◆ **PROBLEMS**:
[1] Transcribe the passage below on Unikraft's multiprocess support word for word, from "At Unikraft, we" up to and including "incorporates multiprocess capabilities.".
[2] Write the next part of the passage below on Unikraft's multiprocess support, picking up right after its final sentence.

◆ **SELECTED EXCERPT**:
## START

Although multithreading is widely adopted in modern software, many foundational applications in the cloud - such as PostgreSQL - continue to rely on multiprocess architectures. This preference persists not only because of historical design decisions, but also because of practical advantages such as isolation between execution units, easier implementation of scaling, and simplified fault tolerance. At first glance, this creates a conflict between the traditional unikernel philosophy and real-world requirements, seemingly requiring either the adaptation of multiprocess applications to the multithreaded model, or architectural compromises.
At Unikraft, we see this as a false dichotomy: While multithreaded applications can benefit from more efficient data usage and faster intercommunication, this approach comes with significant engineering and maintenance overhead for every multiprocess application. On the other hand, we believe that mass adoption is a critical factor for the success of unikernels in the cloud, and maintain that unikernels and multiprocessing are fundamentally architecturally compatible. Our vision: Zero1 modifications to existing applications' codebases.
Building on this vision, we are excited to announce that beginning from 0.19.0
, Unikraft incorporates multiprocess capabilities.
Thanks to Unikraft's truly modular architecture, these extensions are optional, non-intrusive, and configurable, preserving Unikraft's minimal nature.
The rest of this post presents the technical aspects of multiprocess support in Unikraft's architecture.

## END

◆ **DATA SUPPLIED**:

## START

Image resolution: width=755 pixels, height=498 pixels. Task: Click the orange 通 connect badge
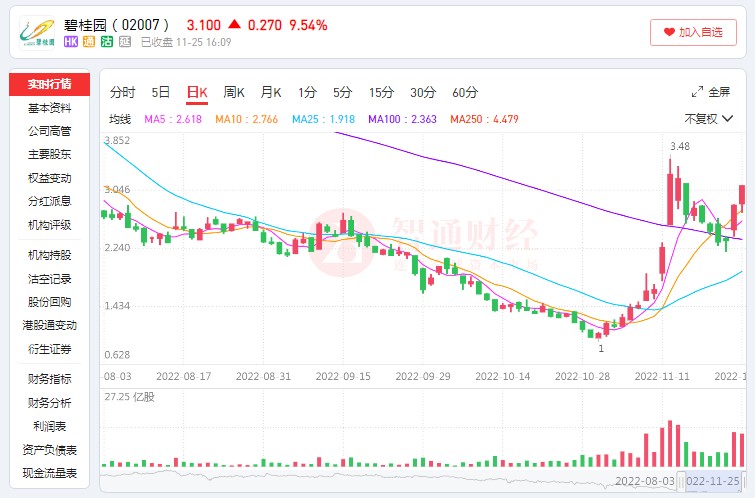coord(89,42)
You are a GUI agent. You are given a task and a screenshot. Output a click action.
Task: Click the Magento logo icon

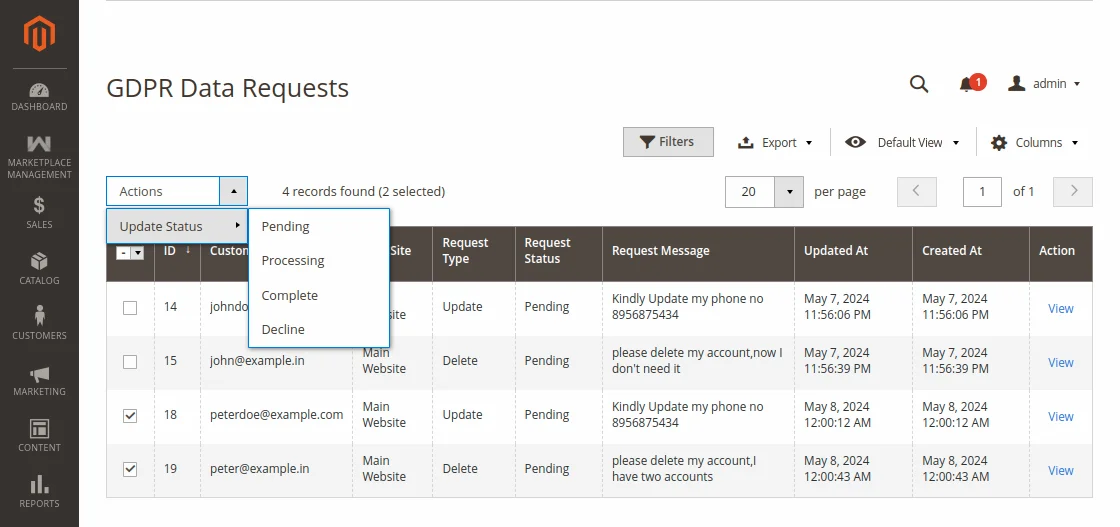click(x=39, y=35)
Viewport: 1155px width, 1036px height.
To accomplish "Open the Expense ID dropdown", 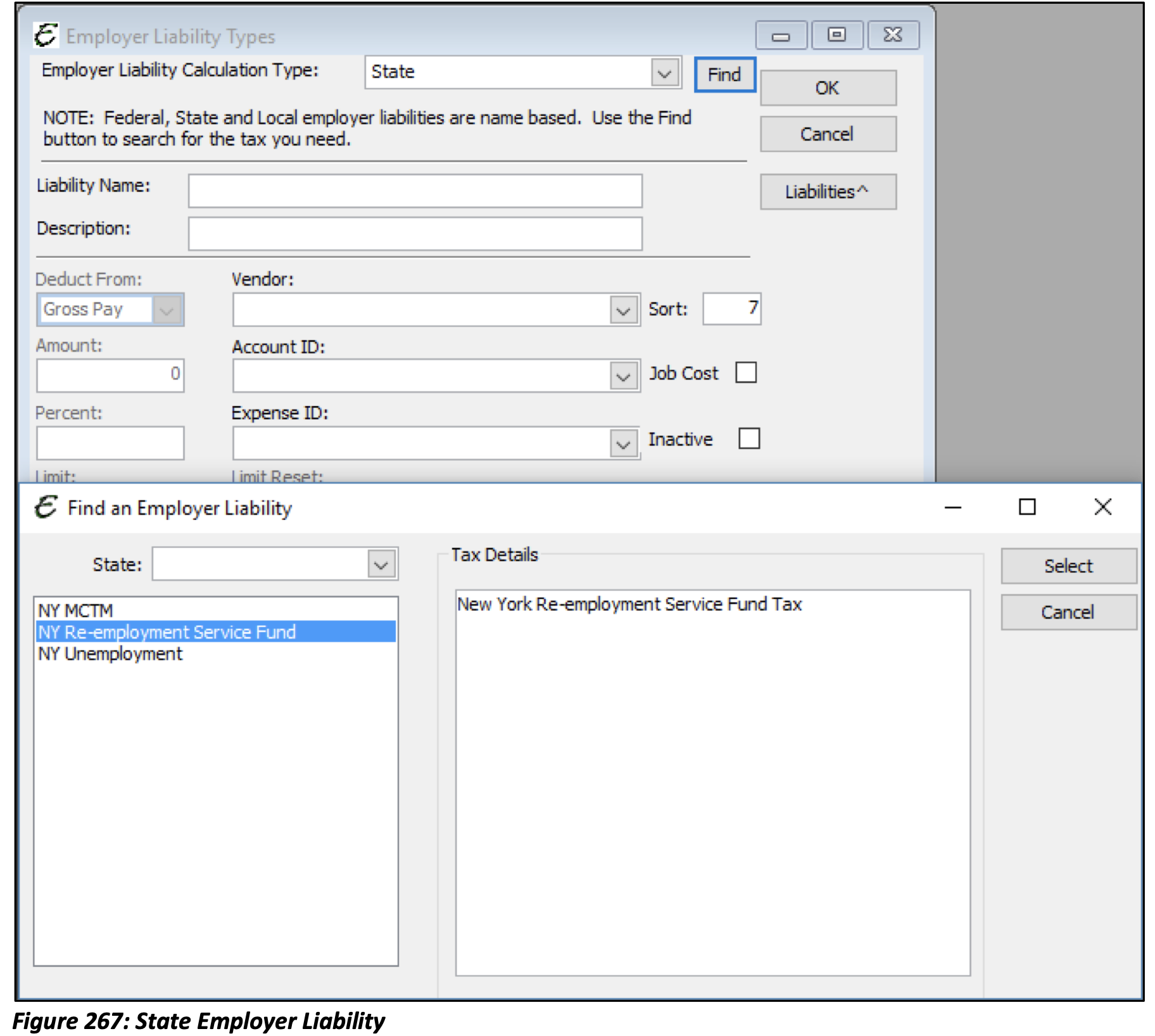I will (622, 441).
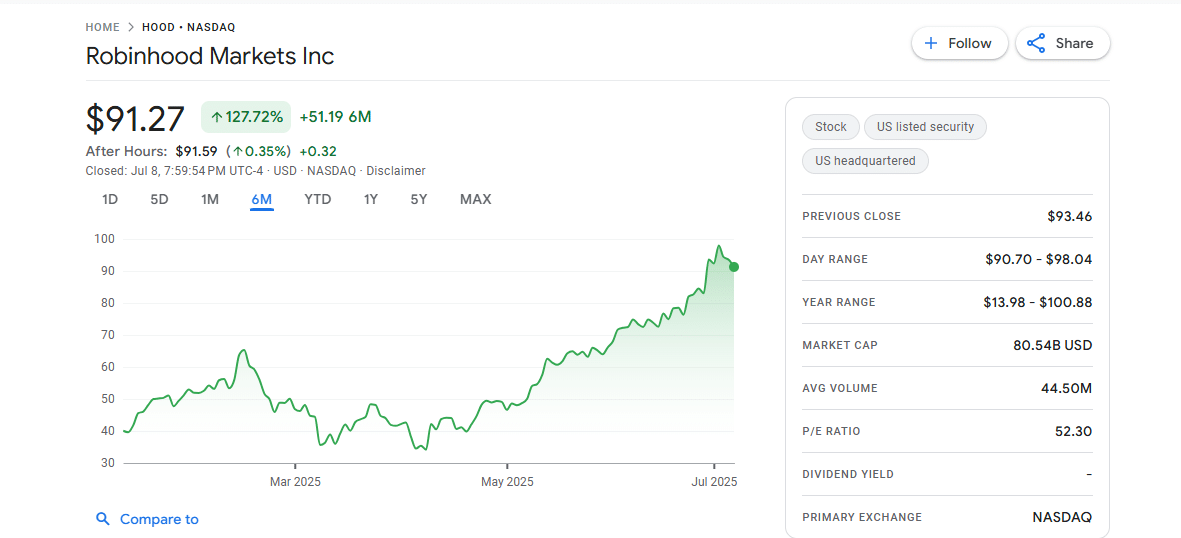Click the share icon
Viewport: 1181px width, 538px height.
point(1036,43)
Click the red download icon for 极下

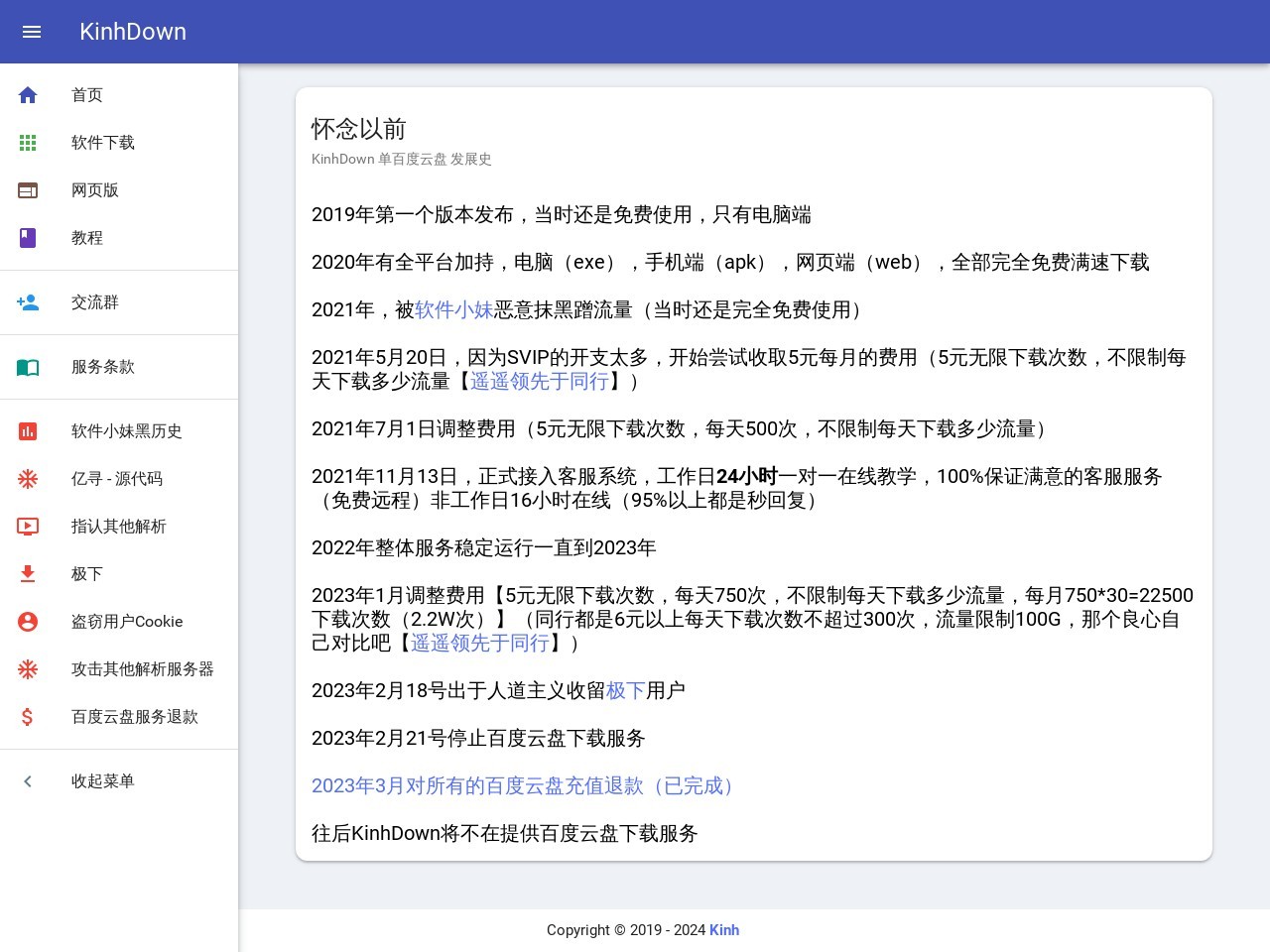pyautogui.click(x=28, y=574)
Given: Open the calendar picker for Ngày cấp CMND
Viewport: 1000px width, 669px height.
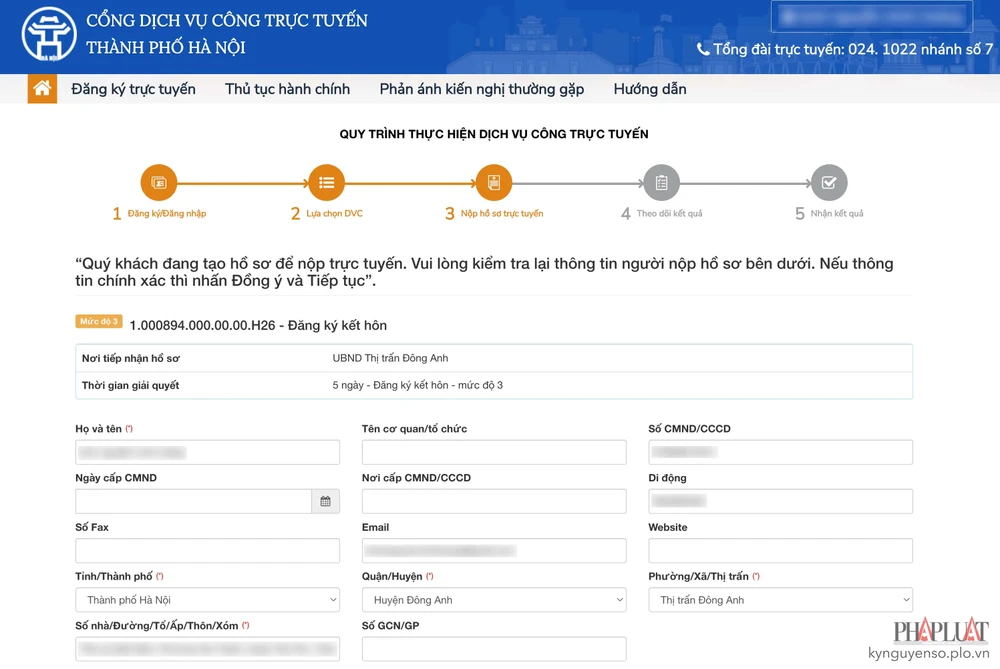Looking at the screenshot, I should (x=325, y=501).
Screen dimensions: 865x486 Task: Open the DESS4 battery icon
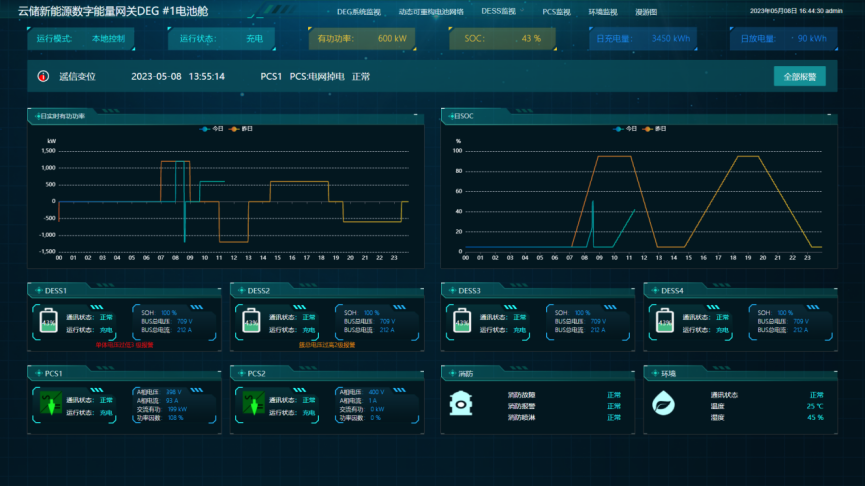pos(664,321)
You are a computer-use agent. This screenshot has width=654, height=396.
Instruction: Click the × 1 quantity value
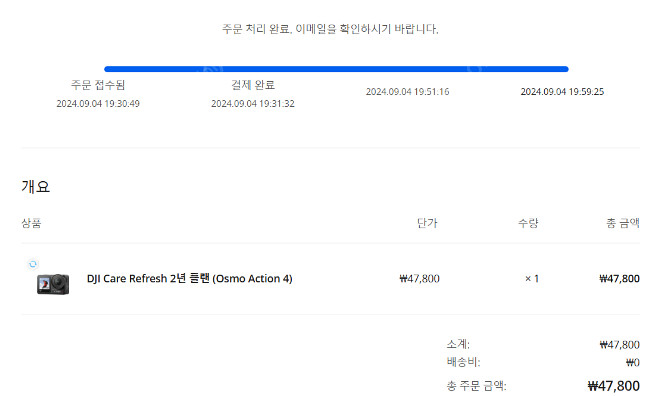[532, 278]
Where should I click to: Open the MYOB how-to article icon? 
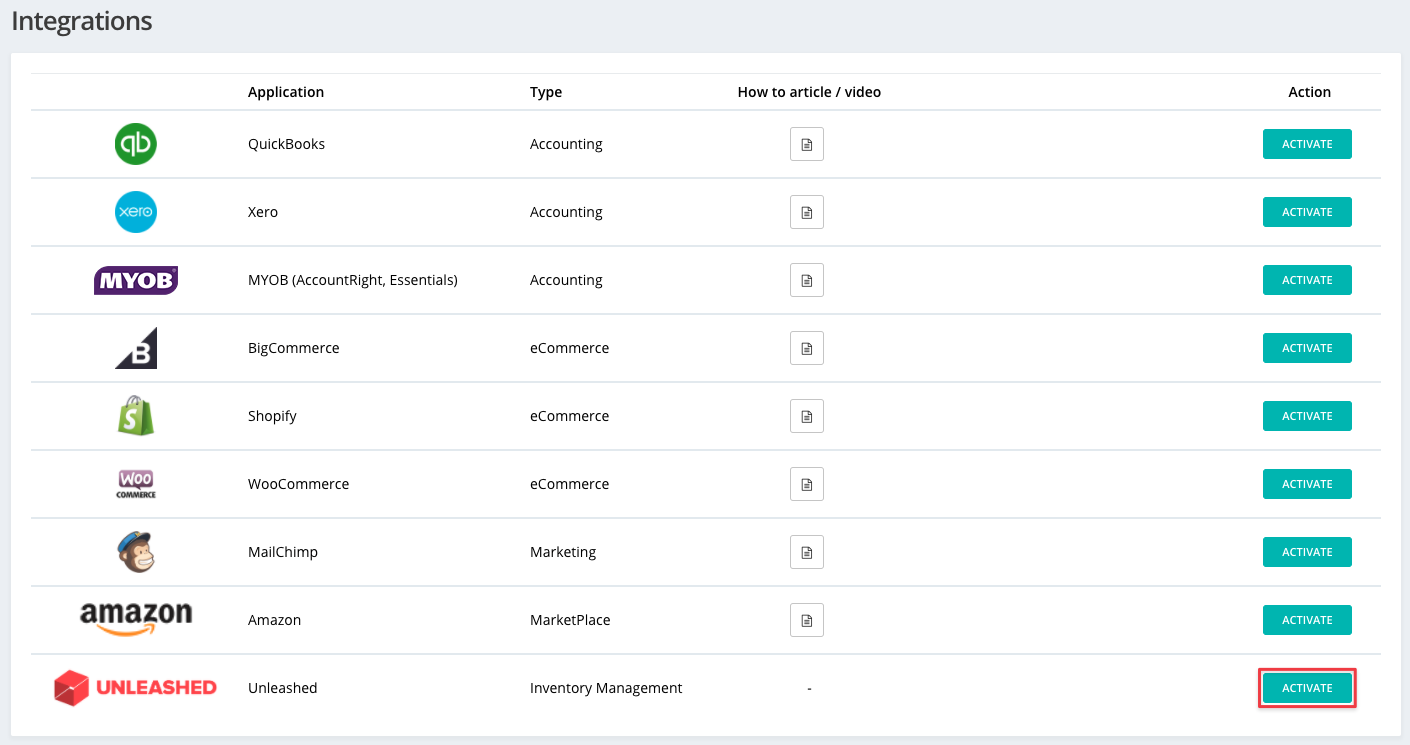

## END

◆ **SET OF ANSWERS**:
[1]
At Unikraft, we see this as a false dichotomy: While multithreaded applications can benefit from more efficient data usage and faster intercommunication, this approach comes with significant engineering and maintenance overhead for every multiprocess application. On the other hand, we believe that mass adoption is a critical factor for the success of unikernels in the cloud, and maintain that unikernels and multiprocessing are fundamentally architecturally compatible. Our vision: Zero1 modifications to existing applications' codebases.
Building on this vision, we are excited to announce that beginning from 0.19.0
, Unikraft incorporates multiprocess capabilities.

[2]
Despite its many problems, the cornerstone of multiprocess is fork(2)
.
When a process needs to run another program, it calls fork()
to create a child process, followed by execve(2) to load and run the target executable in the child's context.
One important property of fork()
is that the parent and child execute on distinct address spaces.
That is a problem for unikernels, that traditionally are single address space operating systems.
One alternative that suits the single address space model is vfork(2)
.
vfork()
first appeared in 3BSD as a workaround for the low performance of fork()
, given that before COW fork()
was too slow as the kernel had to copy the parent's context.
In vfork()
, the child executes at the same address space as the parent until the child calls execve()
or terminates.
For the sake of consistency, the parent blocks until one of these events occurs.
Moreover, as any change by the child will be eventually visible to the parent, the child is only allowed a limited set of actions:
(1) to update the parent's return value with the child's pid, (2) call execve()
, and (3) call _exit()
.
The result of any other behavior is undefined.
Linux introduced the non-standard clone(2)
syscall, that included the CLONE_VFORK
(suspend parent) and CLONE_VM
(calling process and child shares the same memory space) flags.
With these flags, vfork()
could be easily implemented by calling clone()
with flags set to CLONE_VM | CLONE_VFORK | SIGCHLD
.
posix_spawn(3)
is a libc function that performs the steps required to spawn a new process along with other housekeeping tasks in a safe and performant way.
Because of that, it is the recommended way to spawn a new process.
Under the hood, the various implementation of libc use fork()
, vfork()
, or clone()
.
musl libc implements posix_spawn()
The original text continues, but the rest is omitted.